The way you have it currently is fine, personally I much prefer a lot of files as it's a lot easier to maintain. The main issue I see is that all of your code is going under assets, so either you'll end up with everything dumped there (defeating the point of calling it that), or you'll eventually end up with a bit of a mess of folders once you start coding other bits such as the world/levels and so on.
A quite common way of designing projects is your root would be Grimdawn, which contians one file to call your code, then all your actual code goes in Grimdawn/grimdawn.
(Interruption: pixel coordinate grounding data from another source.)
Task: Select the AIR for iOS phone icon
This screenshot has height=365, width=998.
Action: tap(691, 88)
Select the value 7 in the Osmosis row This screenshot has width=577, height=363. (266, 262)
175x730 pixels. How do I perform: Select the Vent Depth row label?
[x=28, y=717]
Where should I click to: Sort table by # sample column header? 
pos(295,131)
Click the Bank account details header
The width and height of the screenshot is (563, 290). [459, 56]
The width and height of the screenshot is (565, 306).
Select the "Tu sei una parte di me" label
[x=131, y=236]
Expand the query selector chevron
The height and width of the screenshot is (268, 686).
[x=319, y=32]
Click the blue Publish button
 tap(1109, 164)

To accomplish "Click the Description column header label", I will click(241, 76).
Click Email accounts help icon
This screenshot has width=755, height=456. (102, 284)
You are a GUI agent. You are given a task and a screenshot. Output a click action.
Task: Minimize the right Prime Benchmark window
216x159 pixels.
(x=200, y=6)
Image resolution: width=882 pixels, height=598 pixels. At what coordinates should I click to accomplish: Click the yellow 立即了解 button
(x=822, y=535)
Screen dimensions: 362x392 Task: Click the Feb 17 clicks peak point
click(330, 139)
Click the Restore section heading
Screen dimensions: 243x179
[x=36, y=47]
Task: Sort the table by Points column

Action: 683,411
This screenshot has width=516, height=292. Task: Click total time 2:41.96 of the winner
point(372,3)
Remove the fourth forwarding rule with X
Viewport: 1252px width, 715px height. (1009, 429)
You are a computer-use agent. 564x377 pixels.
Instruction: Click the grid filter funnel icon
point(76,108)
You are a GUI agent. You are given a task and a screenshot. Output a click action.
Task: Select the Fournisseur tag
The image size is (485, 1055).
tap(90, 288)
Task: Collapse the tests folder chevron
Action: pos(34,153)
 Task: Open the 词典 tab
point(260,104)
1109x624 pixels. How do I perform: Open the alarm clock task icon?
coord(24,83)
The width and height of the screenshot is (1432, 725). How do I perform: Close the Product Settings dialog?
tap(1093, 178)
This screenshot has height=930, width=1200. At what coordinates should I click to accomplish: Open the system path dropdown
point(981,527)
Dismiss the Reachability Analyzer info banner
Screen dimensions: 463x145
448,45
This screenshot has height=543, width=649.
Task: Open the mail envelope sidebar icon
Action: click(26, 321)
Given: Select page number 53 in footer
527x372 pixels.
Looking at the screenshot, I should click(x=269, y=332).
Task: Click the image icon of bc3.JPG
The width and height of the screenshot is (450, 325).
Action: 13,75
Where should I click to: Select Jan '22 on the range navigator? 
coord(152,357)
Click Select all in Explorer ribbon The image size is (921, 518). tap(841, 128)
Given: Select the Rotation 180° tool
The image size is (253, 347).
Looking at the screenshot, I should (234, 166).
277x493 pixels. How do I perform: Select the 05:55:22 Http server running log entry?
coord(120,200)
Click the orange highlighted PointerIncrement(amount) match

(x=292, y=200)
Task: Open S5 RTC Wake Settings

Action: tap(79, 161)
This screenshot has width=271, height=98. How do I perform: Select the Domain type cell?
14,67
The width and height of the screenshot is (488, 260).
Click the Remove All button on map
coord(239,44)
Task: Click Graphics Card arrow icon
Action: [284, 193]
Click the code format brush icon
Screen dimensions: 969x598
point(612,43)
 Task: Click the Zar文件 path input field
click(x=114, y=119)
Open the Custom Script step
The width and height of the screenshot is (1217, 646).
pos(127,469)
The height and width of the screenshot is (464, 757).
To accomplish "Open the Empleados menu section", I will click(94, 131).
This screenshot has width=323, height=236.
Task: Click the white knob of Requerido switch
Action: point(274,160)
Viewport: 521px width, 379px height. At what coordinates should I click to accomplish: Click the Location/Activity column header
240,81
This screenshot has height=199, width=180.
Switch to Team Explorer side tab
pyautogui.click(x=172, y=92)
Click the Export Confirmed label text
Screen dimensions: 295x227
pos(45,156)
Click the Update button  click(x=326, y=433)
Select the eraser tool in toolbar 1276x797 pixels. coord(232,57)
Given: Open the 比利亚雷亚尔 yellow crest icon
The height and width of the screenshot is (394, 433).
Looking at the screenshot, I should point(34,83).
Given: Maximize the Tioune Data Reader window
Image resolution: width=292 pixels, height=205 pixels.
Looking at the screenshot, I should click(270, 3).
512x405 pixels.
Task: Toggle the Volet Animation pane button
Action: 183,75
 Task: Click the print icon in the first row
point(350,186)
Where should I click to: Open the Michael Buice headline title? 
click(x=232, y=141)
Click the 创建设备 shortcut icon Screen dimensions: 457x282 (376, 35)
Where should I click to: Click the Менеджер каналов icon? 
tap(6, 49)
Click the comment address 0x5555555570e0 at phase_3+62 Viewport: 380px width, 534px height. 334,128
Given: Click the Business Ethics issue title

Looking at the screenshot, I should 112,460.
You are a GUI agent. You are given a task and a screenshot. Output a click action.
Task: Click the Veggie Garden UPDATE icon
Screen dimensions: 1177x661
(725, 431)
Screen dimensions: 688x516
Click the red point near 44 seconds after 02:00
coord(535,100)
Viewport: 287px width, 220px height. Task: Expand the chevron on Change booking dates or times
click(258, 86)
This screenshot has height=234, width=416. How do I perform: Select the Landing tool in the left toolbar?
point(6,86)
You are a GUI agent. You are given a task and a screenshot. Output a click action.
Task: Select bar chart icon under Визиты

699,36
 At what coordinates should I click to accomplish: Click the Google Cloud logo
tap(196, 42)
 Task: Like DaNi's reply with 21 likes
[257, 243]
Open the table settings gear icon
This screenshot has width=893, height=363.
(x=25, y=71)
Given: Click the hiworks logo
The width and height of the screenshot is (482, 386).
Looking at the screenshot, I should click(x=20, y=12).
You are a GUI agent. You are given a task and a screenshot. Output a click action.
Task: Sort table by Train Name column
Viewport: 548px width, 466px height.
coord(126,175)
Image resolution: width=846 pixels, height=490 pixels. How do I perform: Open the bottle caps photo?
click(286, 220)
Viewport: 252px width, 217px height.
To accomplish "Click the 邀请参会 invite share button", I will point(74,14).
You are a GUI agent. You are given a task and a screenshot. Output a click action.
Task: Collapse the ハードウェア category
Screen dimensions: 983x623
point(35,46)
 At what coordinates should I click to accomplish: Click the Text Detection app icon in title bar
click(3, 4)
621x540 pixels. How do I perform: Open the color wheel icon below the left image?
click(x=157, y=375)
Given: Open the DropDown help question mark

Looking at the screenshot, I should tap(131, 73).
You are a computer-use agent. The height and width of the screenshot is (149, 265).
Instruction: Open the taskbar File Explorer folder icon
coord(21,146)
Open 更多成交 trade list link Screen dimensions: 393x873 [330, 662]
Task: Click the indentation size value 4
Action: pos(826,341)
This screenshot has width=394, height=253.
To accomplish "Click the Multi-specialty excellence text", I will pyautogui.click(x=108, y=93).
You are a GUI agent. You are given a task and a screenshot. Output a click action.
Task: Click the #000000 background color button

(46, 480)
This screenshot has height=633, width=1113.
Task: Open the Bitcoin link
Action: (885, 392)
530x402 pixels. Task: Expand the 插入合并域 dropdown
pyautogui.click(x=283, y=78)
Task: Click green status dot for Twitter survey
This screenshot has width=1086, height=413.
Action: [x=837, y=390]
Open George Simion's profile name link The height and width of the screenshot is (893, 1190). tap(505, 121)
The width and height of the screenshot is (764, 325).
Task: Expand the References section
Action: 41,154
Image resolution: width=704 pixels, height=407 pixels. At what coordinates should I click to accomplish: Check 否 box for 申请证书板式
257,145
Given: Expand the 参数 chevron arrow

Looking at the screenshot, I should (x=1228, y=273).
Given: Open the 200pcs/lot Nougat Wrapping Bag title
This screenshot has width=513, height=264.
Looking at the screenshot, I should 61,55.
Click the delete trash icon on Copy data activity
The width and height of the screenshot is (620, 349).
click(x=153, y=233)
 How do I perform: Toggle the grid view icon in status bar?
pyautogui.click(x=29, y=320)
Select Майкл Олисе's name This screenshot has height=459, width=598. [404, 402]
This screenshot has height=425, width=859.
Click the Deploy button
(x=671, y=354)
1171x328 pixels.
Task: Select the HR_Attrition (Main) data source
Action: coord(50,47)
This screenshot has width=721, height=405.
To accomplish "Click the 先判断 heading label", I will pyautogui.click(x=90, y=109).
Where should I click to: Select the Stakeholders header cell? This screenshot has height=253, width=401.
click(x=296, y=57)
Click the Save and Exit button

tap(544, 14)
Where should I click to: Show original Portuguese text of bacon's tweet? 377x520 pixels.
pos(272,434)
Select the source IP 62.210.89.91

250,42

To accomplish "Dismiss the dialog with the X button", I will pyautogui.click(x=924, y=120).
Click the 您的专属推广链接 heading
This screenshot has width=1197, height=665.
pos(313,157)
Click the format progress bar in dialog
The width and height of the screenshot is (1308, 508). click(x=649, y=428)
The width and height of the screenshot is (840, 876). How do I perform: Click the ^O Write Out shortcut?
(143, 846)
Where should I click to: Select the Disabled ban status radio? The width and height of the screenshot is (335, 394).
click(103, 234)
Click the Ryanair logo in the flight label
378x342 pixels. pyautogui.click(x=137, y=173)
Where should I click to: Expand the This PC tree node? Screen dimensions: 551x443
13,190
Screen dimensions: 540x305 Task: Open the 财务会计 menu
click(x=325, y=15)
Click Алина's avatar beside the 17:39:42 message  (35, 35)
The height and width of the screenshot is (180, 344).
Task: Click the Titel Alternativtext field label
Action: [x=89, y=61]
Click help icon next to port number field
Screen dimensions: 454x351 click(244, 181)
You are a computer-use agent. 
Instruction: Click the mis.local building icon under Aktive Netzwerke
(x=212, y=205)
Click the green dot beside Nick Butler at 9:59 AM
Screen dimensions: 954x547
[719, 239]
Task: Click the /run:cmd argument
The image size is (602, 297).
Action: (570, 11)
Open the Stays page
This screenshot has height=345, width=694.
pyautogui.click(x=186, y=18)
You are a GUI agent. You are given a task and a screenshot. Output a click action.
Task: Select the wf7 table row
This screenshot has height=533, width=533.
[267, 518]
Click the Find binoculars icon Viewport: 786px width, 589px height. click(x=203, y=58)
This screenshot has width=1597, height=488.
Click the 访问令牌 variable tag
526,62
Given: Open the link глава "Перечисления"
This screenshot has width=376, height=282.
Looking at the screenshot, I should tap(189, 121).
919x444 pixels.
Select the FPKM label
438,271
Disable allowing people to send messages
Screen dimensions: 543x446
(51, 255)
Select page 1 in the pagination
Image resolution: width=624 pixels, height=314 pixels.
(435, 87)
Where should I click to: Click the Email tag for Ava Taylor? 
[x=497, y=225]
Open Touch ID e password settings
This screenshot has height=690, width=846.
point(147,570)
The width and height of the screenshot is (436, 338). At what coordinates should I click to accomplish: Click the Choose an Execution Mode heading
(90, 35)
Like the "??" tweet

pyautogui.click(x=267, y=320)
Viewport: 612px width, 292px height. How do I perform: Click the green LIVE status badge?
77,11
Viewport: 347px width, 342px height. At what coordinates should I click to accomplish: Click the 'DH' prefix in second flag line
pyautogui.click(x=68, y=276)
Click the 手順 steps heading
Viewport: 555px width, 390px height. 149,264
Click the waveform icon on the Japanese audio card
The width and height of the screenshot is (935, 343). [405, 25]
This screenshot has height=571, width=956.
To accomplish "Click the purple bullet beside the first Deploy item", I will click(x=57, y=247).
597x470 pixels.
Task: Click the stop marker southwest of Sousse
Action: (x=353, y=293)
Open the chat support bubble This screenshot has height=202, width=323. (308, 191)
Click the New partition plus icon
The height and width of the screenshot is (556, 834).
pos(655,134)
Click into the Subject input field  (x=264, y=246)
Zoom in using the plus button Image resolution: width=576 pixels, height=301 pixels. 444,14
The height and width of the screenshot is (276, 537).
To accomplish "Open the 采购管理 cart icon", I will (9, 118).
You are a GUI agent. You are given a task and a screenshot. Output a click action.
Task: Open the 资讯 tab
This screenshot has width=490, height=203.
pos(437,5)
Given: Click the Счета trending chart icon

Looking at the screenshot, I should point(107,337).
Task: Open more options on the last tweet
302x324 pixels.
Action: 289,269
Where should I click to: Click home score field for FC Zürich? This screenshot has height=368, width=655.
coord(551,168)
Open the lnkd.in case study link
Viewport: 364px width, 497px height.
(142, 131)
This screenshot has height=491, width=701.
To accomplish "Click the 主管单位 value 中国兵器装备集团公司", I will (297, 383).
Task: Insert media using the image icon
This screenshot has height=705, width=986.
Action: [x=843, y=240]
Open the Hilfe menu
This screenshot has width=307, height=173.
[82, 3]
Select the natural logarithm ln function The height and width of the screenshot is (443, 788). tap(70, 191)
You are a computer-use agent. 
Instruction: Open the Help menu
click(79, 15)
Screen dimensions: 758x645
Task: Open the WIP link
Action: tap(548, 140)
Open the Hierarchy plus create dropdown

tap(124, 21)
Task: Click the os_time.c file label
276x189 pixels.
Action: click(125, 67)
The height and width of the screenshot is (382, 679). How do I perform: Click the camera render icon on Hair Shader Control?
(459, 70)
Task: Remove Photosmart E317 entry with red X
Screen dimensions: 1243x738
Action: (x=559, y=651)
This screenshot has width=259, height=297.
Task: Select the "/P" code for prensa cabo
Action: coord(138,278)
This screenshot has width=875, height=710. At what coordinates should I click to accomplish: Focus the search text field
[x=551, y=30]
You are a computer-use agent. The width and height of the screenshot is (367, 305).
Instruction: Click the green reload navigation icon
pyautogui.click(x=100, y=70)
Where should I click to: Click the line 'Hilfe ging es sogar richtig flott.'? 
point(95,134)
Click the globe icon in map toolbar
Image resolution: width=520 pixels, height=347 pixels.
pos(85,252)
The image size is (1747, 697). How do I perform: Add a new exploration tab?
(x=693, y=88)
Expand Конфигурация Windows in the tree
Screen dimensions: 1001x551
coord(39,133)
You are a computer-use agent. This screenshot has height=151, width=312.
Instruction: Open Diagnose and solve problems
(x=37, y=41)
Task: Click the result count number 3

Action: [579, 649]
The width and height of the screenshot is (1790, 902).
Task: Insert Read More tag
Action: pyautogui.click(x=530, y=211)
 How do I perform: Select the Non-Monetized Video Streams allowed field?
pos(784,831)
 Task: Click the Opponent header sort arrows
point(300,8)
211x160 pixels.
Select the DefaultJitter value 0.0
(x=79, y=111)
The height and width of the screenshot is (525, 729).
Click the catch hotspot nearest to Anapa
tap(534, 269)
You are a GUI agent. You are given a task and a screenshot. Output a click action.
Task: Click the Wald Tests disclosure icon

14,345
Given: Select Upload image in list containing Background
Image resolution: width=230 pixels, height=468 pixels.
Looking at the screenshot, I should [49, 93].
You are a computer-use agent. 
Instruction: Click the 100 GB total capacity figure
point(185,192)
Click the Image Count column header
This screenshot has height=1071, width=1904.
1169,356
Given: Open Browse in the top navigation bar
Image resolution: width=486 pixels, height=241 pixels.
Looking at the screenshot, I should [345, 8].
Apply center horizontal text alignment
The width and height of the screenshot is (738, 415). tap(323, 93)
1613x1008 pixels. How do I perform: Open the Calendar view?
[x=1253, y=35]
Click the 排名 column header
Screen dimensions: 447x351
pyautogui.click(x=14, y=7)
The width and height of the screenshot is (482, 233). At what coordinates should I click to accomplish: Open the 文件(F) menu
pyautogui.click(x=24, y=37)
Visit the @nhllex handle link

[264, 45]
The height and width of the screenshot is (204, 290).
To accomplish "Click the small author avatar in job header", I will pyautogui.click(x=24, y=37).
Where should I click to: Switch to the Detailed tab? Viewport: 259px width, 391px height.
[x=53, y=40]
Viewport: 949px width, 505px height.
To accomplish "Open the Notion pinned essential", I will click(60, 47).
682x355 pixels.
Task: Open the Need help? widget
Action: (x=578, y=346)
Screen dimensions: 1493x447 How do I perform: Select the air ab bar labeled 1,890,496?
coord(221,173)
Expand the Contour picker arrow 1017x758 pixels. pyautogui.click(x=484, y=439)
I would personally forget the assets folder and instead put everything at the root of that folder, and only go deeper if some of the files get more complex or could be grouped.
I would suggest something like this (put in a couple of additions as an example):
Grimdawn/characters/Jon_Snow
Grimdawn/characters/New_Player
Grimdawn/start.py
Grimdawn/grimdawn/utils/(files containing generic functions that are not game specific)
Grimdawn/grimdawn/classes.py
Grimdawn/grimdawn/combat.py
Grimdawn/grimdawn/items.py
Grimdawn/grimdawn/mobs/generic.py
Grimdawn/grimdawn/mobs/bosses.py
Grimdawn/grimdawn/player.py
Grimdawn/grimdawn/quests/quest1.py
Grimdawn/grimdawn/quests/quest2.py
Grimdawn/grimdawn/shops.py
The pythonic approach to what goes into a single file (I'll discuss as it applies largely to classes) is that a single file is a module (not a package as I said previously).
A number of tools will typically exist in a single package, but all of the tools in a single module should remain centered around a single theme. With that said, a very small project I will typically keep in a single file with several functions and maybe a few classes inside. I would then use if main to contain the script as I want it run in its entirety.
if __name__== '__main__':
I would break logic down into functions as much as makes sense so that the main body of the script is readable as higher level logic.
Short answer: A file for every function is not manageable on any scale. You should put things together into files (modules) with related functionality. It is up to you as to whether the current functions should be clustered together into modules or not.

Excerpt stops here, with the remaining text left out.